GOAL: Print the lines below exactly, starting with the line that contains "Screen dimensions: 1200x675" and continuing through the last line of the listing. Omit the pictures from your copy.

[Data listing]
━━━━

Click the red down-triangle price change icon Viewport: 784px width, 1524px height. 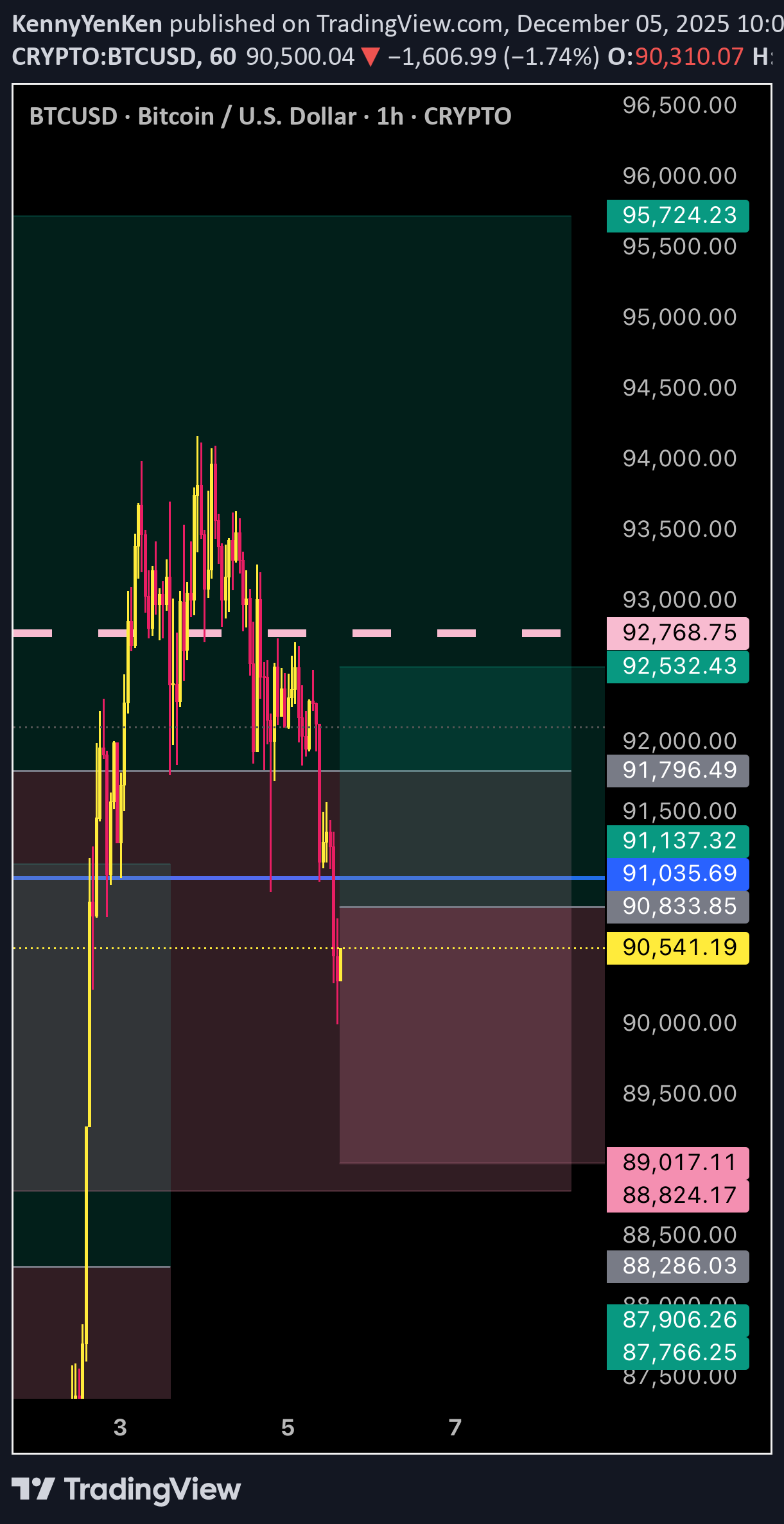point(370,57)
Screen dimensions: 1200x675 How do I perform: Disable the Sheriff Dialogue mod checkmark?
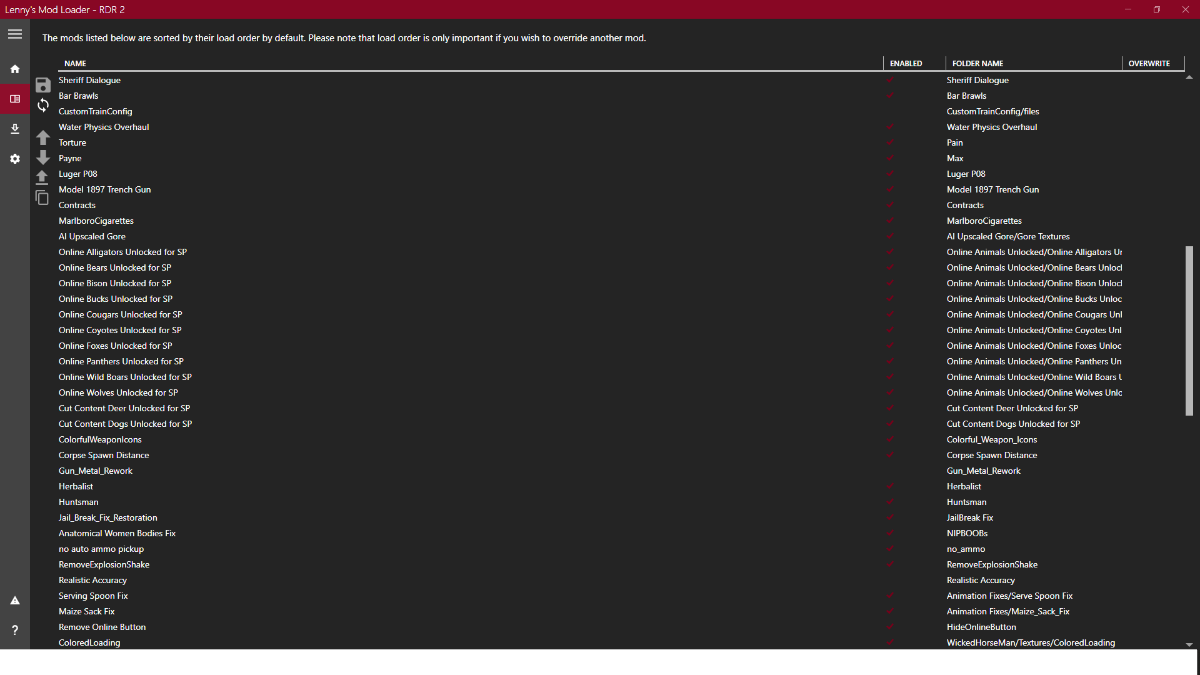click(890, 80)
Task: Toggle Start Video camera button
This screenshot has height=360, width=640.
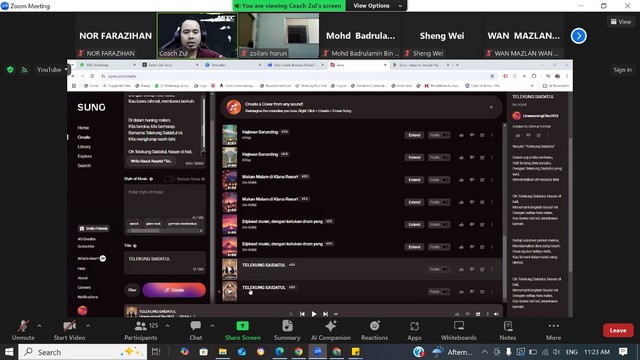Action: click(69, 331)
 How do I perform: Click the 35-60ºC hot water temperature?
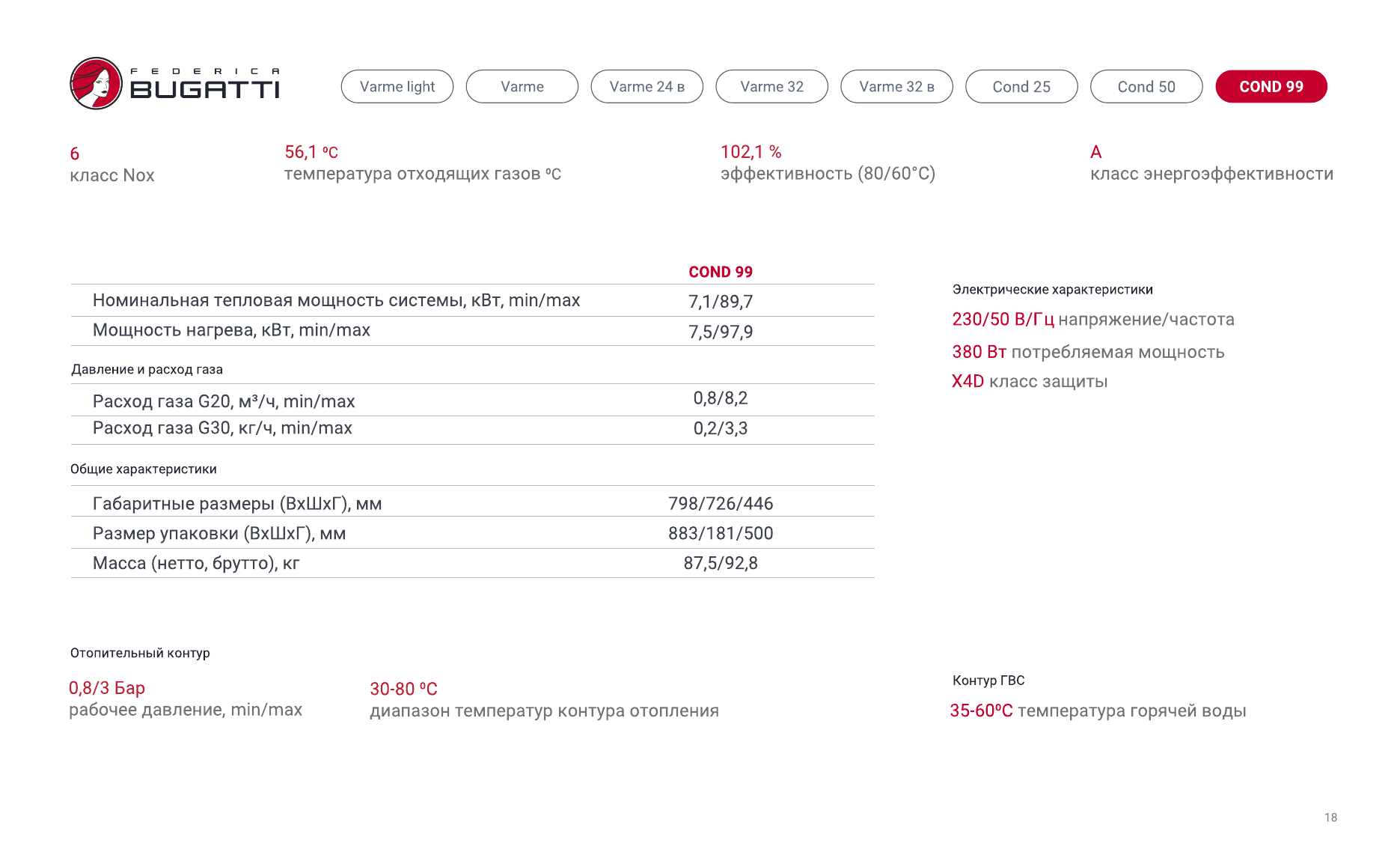point(981,710)
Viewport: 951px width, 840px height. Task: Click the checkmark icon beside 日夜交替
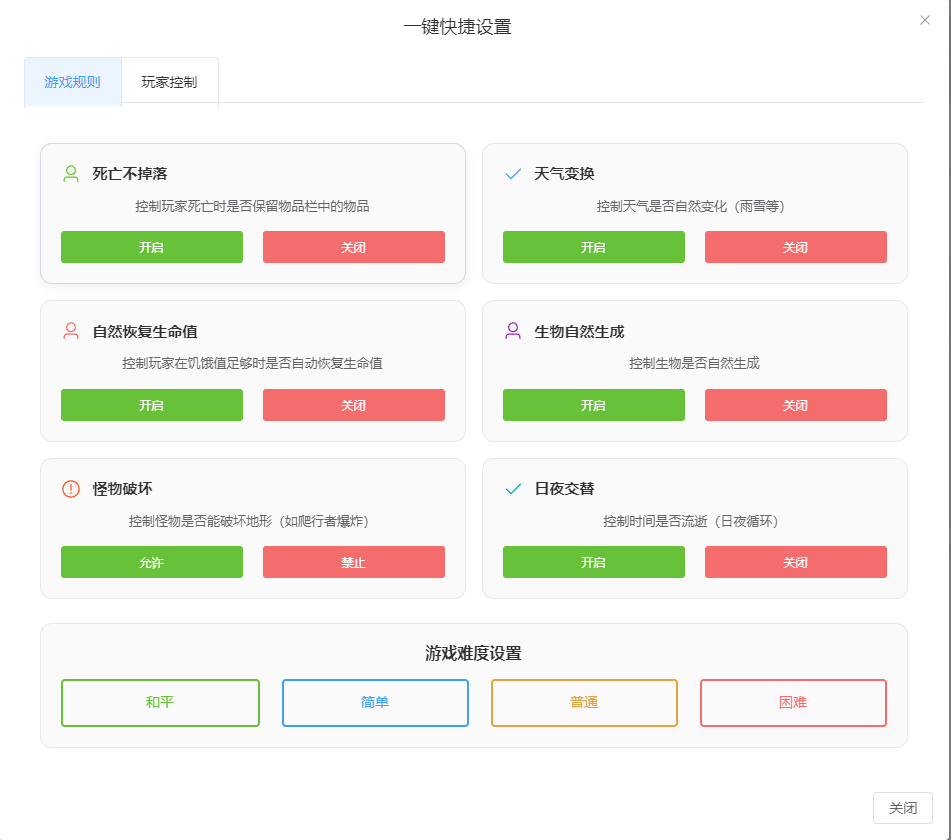click(x=513, y=489)
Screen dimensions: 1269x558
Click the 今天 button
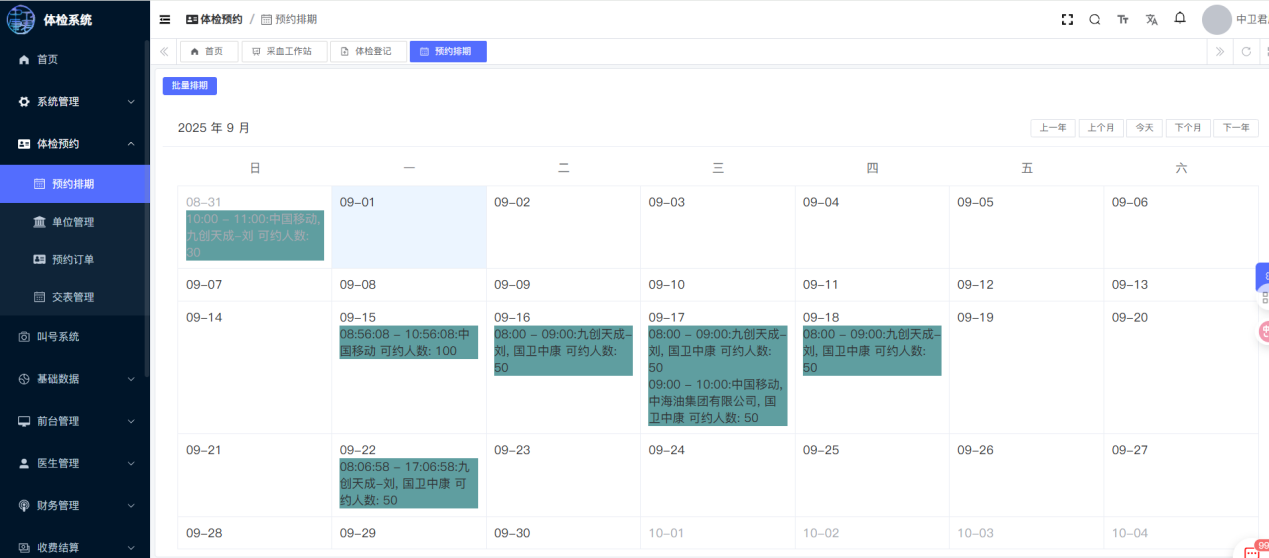(1144, 128)
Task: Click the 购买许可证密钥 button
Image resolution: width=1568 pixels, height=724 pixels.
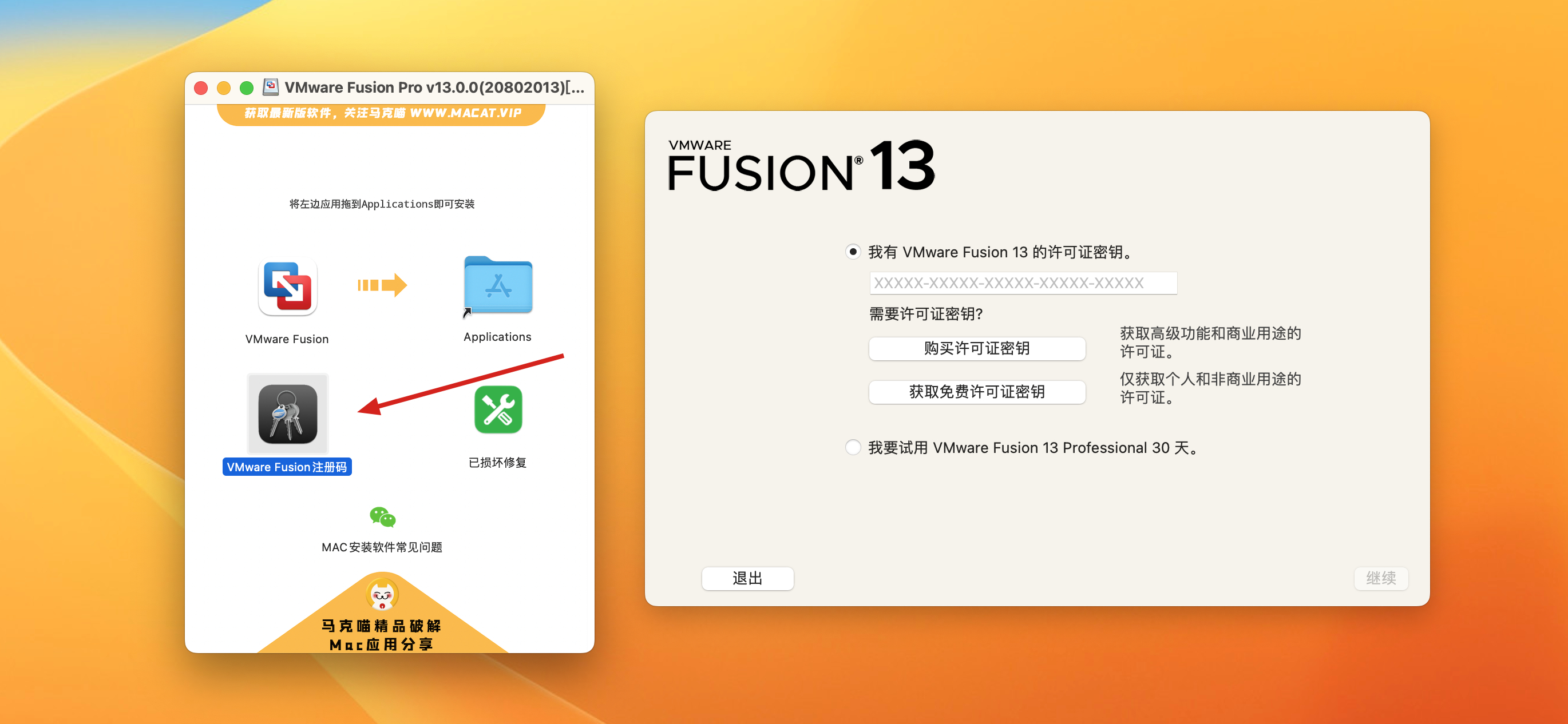Action: coord(976,348)
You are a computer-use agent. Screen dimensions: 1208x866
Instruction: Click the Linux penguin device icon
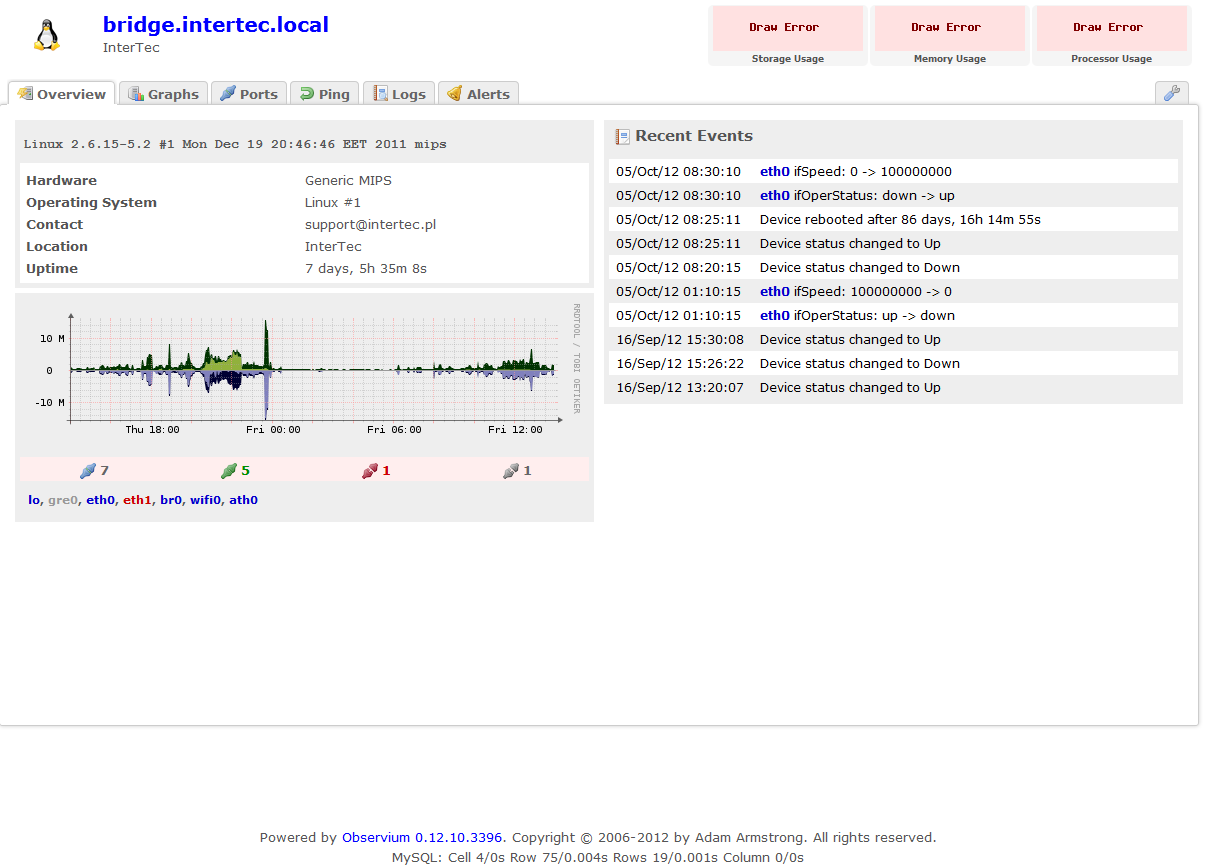click(x=46, y=35)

━━━━

RESULT FOR THIS EXERCISE:
Screen dimensions: 1200x675 How do I perform: Disable the Sheriff Dialogue mod checkmark?
click(890, 80)
Task: Toggle Start Video camera button
This screenshot has height=360, width=640.
Action: click(69, 331)
 How do I perform: Click the 35-60ºC hot water temperature?
point(981,710)
Viewport: 951px width, 840px height. Task: Click the checkmark icon beside 日夜交替
click(x=513, y=489)
Screen dimensions: 1269x558
Click the 今天 button
(1144, 128)
Task: Click the 购买许可证密钥 button
Image resolution: width=1568 pixels, height=724 pixels.
Action: coord(976,348)
You are a computer-use agent. Screen dimensions: 1208x866
Instruction: Click the Linux penguin device icon
click(x=46, y=35)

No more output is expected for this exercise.